Accordingly, when the underlying layers are fused by the heating
and then the first solder and the second solder such as the solder
bumps, the solder balls, and the like are formed thereon, these
solders can be connected firmly to the underlying layers.
[0021] In the present invention, the first solder and the second
solder such as the solder bumps, the solder balls, and the like are
supplied to the underlying layers, and then these solders are
heated simultaneously to apply the reflow soldering process.
Therefore, such a situation can be avoided that only the underlying
layers formed on one of the principal surface and the back surface
of the wiring substrate are put under the heating process for a
long time, unlike the prior art. As a result, such a situation is
never caused that the oxide film is formed only on the surfaces of
one underlying layers, wettability of these underlying layers is
lowered, and thus connectivity to the first solder or the second
solder to be formed later is degraded.
[0022] Further, in the present invention, such a situation can be
avoided that only one of the first solder and the second solder
such as the solder bumps, the solder balls, and the like are put
under the heating process for a long time. Accordingly, it can be
suppressed that an intermetallic compound acting to lower the
connection strength between them is formed on the boundaries
between the underlying layers and the first solder and the second
solder. As a result, the connectivity between the underlying layers
and the first solder and the second solder is not degraded.

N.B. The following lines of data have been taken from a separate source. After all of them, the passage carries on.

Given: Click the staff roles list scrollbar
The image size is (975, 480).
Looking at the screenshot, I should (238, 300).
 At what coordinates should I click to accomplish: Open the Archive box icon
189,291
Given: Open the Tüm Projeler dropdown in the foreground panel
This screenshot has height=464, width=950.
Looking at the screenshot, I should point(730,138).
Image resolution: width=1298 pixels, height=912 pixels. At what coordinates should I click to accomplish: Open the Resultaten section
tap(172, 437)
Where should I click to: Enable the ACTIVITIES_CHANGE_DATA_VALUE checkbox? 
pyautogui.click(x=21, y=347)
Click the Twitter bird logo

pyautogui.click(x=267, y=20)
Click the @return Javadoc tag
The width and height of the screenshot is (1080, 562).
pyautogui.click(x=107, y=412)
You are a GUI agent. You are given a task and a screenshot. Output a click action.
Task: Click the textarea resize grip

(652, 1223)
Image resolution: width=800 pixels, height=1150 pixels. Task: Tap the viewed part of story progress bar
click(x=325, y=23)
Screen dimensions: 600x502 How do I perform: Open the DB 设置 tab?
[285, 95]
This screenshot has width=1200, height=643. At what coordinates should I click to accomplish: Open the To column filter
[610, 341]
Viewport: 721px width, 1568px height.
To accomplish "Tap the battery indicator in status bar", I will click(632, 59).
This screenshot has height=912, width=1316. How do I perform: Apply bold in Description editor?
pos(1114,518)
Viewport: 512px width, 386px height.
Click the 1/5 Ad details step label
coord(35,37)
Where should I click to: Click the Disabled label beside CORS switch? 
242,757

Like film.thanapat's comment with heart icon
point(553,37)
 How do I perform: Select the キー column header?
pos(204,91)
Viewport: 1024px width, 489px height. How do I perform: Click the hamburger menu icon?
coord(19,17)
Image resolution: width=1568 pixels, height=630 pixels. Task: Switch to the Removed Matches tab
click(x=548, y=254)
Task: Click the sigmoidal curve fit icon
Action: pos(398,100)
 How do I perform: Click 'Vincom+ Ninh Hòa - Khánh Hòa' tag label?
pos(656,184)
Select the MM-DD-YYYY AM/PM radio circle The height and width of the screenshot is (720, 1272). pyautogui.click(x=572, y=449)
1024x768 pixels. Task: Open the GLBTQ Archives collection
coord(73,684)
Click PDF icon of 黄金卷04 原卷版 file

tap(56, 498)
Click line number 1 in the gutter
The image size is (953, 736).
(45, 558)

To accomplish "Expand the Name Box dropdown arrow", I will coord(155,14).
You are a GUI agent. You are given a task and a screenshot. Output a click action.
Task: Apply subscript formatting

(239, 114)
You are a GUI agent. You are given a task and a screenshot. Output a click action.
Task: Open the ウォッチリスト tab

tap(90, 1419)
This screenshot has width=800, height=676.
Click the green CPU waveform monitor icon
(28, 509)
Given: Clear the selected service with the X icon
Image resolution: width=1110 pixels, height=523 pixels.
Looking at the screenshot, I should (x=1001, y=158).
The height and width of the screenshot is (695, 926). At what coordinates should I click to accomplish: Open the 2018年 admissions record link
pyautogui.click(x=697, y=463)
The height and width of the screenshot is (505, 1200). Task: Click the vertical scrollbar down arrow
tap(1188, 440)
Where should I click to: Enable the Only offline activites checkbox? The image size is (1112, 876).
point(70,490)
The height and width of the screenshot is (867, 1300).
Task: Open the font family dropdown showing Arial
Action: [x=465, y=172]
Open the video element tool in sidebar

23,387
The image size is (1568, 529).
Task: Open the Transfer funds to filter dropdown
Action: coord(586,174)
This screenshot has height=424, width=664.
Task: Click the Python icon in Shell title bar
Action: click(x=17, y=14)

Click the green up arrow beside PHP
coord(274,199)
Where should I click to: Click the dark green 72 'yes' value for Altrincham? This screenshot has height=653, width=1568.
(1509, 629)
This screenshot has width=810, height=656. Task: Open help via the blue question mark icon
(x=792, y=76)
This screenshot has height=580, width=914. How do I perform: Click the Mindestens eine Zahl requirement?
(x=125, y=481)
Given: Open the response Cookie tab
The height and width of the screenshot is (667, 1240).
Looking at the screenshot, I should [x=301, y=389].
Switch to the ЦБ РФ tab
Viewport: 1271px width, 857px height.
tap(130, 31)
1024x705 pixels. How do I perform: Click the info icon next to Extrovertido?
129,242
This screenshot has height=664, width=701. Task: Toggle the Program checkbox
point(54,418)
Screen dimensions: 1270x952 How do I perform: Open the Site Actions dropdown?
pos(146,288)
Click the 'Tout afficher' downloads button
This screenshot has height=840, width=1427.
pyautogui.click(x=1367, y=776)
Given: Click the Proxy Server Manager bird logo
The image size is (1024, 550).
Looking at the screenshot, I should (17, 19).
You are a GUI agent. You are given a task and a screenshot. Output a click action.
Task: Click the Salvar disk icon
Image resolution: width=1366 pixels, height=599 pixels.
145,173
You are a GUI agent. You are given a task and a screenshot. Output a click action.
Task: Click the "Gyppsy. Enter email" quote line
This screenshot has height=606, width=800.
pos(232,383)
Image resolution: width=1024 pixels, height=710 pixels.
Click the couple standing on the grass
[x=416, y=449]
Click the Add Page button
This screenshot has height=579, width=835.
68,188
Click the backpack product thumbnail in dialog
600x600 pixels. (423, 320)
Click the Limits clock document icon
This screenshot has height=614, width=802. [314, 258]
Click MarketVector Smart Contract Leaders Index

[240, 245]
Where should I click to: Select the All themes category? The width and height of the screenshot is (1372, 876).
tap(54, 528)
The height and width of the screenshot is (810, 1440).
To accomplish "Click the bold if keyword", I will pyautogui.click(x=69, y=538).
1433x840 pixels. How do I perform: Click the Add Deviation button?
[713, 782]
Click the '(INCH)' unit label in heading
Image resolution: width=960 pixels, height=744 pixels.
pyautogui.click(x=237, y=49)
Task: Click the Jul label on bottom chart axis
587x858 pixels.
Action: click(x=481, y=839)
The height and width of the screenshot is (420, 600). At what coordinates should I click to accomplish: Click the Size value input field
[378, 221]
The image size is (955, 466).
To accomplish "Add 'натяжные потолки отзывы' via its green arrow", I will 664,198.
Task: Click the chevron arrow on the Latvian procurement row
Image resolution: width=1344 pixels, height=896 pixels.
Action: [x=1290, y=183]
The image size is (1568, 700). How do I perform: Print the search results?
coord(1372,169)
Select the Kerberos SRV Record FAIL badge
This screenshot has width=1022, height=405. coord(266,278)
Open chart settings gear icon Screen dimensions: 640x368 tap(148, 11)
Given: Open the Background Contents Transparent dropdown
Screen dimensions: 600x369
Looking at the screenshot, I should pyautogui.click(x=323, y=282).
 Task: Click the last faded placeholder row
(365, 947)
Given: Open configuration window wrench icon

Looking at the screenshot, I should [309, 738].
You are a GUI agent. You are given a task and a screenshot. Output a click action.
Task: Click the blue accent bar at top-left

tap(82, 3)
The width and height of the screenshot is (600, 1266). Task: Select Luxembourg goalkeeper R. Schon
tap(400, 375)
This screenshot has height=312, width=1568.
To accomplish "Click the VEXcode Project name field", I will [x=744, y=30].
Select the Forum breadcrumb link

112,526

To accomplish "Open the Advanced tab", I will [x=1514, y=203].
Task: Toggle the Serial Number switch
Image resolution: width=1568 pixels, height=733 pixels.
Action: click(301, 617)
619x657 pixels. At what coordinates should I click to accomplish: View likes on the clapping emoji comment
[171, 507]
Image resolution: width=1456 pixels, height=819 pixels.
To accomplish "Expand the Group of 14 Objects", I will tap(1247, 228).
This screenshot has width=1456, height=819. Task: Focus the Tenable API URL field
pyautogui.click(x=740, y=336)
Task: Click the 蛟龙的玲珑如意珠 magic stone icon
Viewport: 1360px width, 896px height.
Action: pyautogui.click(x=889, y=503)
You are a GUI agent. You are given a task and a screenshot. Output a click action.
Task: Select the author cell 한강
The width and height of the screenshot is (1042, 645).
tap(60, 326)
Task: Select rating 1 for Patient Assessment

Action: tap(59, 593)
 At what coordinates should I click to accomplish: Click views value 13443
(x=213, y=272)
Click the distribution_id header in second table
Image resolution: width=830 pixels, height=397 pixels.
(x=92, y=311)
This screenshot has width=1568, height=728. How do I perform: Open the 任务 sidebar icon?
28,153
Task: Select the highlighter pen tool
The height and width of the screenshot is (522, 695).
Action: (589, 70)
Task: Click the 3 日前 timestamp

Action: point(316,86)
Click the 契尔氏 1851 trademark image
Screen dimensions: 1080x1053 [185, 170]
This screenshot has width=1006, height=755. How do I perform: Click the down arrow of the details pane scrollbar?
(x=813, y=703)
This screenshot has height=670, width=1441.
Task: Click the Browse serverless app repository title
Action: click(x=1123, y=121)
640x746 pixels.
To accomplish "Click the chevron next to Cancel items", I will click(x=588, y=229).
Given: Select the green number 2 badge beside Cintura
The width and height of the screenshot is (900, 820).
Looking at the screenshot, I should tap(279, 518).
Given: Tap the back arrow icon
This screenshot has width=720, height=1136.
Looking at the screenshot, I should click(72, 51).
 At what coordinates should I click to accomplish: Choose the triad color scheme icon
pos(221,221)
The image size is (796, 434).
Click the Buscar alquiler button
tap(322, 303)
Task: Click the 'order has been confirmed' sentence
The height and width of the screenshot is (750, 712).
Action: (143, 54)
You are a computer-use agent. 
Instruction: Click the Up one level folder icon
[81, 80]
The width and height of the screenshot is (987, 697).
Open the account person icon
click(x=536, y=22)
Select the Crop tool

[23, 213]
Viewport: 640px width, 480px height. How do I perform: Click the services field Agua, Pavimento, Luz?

[0023] With the above, according to the present invention, the
adhesion between the first conductor layer and the second conductor
layer exposed from the first opening portions and the second
opening portions respectively and the first solder and the second
solder such as the solder bumps, etc. can be improved, in the
wiring substrate in which the conductor layer and the resin
insulating layer are stacked alternately, the solder resist layer
is formed on the outermost surfaces on the first principal surface
side and the second principal surface side opposing to the first
principal surface respectively, and the conductor layer is exposed
from the opening portions formed in the solder resist layers
respectively.
[0024] Here, in an example of the present invention, at least one
of the first solder and the second solder is a solder paste that
contains a flux for oxide film removal, i.e., is formed as the
solder bump that is obtained via the later reflow soldering
process.
[0025] In an example of the present invention, at least one of the
first solder and the second solder is a solder paste, and the
method further includes a flux supplying step of supplying a flux
for oxide film removal to the underlying layers to which the solder
paste is supplied respectively, after the underlying layer forming
step but before the solder supplying step. In this case, even when
the solder paste does not contain the flux for oxide film removal,
the oxide film that is formed on the surfaces of the underlying
layers upon heating later the first solder and the second solder
can be removed by supplying the flux for oxide film removal to
either of the first underlying layer and the second underlying
layer, to which the solder paste is supplied, after the underlying
layer formation but before the solder supply.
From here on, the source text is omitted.